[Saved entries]

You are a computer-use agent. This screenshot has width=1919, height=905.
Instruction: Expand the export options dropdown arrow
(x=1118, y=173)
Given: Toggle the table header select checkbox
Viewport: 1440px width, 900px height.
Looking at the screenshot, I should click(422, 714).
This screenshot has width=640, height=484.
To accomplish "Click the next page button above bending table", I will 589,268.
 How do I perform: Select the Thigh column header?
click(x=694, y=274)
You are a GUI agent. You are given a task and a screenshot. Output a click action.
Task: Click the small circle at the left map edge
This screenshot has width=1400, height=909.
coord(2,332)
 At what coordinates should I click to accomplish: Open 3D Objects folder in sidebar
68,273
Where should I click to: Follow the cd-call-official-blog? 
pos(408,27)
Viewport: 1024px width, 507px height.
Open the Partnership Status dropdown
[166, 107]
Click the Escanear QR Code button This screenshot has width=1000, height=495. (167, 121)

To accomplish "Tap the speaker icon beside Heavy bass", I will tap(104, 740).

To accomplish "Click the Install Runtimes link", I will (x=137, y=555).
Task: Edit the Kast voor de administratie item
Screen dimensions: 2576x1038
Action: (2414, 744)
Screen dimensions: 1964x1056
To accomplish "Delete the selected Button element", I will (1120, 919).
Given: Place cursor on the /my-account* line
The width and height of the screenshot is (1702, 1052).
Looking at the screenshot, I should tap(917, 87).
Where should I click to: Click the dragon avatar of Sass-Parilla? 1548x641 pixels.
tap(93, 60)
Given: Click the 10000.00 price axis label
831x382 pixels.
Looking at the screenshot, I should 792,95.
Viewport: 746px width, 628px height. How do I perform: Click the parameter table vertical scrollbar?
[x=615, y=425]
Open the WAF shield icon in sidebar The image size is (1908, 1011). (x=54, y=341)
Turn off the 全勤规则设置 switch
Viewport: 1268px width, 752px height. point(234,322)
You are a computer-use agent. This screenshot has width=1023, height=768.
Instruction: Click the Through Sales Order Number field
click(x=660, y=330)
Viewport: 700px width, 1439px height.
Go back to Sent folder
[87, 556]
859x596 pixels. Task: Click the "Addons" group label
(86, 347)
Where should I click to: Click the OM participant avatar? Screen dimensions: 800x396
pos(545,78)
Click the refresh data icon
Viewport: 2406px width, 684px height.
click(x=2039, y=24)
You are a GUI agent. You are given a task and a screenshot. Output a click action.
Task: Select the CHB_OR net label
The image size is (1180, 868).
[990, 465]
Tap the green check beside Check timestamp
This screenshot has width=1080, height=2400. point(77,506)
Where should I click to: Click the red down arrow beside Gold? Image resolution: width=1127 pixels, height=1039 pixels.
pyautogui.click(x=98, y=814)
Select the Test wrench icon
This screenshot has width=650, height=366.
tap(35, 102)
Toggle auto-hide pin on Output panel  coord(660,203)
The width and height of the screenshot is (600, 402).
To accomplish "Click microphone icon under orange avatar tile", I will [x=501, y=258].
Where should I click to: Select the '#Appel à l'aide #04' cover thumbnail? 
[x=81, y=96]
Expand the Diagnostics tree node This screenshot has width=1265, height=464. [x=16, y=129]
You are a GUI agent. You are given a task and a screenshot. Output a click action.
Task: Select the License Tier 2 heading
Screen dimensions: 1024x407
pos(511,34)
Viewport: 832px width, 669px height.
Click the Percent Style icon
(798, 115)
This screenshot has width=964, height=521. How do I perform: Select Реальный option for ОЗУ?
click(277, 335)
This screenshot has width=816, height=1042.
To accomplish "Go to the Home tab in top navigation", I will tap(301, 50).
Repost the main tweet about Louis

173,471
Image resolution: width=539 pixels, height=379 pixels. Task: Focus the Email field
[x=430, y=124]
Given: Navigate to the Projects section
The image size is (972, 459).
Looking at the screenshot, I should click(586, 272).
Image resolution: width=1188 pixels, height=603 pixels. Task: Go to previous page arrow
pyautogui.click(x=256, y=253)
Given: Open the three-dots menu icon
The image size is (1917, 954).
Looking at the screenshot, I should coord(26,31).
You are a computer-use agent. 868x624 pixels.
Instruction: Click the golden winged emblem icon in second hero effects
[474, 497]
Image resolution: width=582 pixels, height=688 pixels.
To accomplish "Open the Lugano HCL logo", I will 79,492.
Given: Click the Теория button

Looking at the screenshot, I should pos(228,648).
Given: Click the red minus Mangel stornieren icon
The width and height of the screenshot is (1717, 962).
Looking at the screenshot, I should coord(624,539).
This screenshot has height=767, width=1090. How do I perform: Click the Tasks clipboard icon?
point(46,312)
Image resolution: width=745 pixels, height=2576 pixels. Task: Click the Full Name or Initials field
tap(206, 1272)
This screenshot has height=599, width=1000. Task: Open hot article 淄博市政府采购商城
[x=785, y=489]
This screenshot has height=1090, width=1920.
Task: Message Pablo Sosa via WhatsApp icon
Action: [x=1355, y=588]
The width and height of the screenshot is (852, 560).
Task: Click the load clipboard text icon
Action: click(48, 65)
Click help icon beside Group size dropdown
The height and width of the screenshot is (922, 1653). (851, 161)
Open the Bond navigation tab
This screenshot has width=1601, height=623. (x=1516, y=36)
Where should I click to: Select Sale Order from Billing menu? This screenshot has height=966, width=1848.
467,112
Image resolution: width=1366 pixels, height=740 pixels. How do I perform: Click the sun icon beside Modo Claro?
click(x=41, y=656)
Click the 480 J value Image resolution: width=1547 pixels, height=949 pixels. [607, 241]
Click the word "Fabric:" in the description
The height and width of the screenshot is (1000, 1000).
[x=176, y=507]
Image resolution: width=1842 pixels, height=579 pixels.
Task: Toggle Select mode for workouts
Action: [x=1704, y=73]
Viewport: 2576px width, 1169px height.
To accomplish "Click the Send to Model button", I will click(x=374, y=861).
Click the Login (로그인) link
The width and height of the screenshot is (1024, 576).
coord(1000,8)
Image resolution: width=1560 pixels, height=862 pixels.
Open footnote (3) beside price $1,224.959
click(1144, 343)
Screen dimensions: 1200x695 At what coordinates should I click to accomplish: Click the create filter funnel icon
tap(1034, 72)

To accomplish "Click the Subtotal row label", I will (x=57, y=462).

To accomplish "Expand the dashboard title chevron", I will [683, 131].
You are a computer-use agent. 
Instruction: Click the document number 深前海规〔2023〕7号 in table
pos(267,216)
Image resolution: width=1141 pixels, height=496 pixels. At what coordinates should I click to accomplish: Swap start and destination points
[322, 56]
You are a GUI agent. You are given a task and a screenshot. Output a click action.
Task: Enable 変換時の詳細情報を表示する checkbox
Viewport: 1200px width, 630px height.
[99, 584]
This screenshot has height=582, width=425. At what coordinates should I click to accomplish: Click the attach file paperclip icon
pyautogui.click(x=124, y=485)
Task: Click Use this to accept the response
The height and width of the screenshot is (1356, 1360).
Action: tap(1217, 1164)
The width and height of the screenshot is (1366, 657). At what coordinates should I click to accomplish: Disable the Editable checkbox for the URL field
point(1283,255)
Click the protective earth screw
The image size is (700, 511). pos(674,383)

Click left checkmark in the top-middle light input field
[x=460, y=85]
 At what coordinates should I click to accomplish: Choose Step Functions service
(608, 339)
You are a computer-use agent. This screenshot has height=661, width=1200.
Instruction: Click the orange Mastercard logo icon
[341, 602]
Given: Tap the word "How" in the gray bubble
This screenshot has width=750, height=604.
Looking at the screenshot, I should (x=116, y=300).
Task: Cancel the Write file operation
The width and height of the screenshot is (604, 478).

* [Work instruction] Filter the records, keeping only lines that contain "computer", and show those lines.

* [Result below]
You are a computer-use agent. This screenshot has width=1919, height=905.
You are a computer-use agent. This screenshot has width=1023, height=768.
You are a computer-use agent. 868x624 pixels.
You are a computer-use agent. 
You are a computer-use agent. This screenshot has height=661, width=1200.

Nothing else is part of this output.